By empowering Africans with AI knowledge, the partnership seeks to unlock economic growth, boost productivity, and transform Africa from a consumer of 4IR technologies to a key contributor and innovator in the field.

The training program will be strategically designed to address critical socio-economic challenges and propel progress in vital sectors like agriculture, healthcare, and education.

The AfDB anticipates this initiative to disrupt traditional growth patterns and usher in a new era of economic development across the continent.

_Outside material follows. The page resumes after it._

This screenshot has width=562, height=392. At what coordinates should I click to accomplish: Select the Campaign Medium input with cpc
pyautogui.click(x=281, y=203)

The AfDB and Intel will also work collaboratively to support African governments, regional economic institutions, and continental organizations in establishing comprehensive policy and regulatory frameworks for AI, alongside other emerging technologies like 5G, Wi-Fi 6E, data management, and cloud computing.

Intel’s Director of Government Affairs for Africa, Bienvenu Agbokponto Soglo, expressed his commitment to deepening Intel’s engagement with African governments.

His vision is to democratize access to cutting-edge technologies like AI, dismantling barriers based on location, gender, and ethnicity, and fostering inclusive participation in the digital economy.

Ousmane Fall, Acting Director of Industrial and Trade Development at the AfDB, underscored the critical importance of equipping Africa’s burgeoning youth population with digital skills.

He emphasized the urgency of large-scale and rapid skill development initiatives, considering the swift evolution of digital technologies and the projected surge in Africa’s youth population to 830 million by 2050.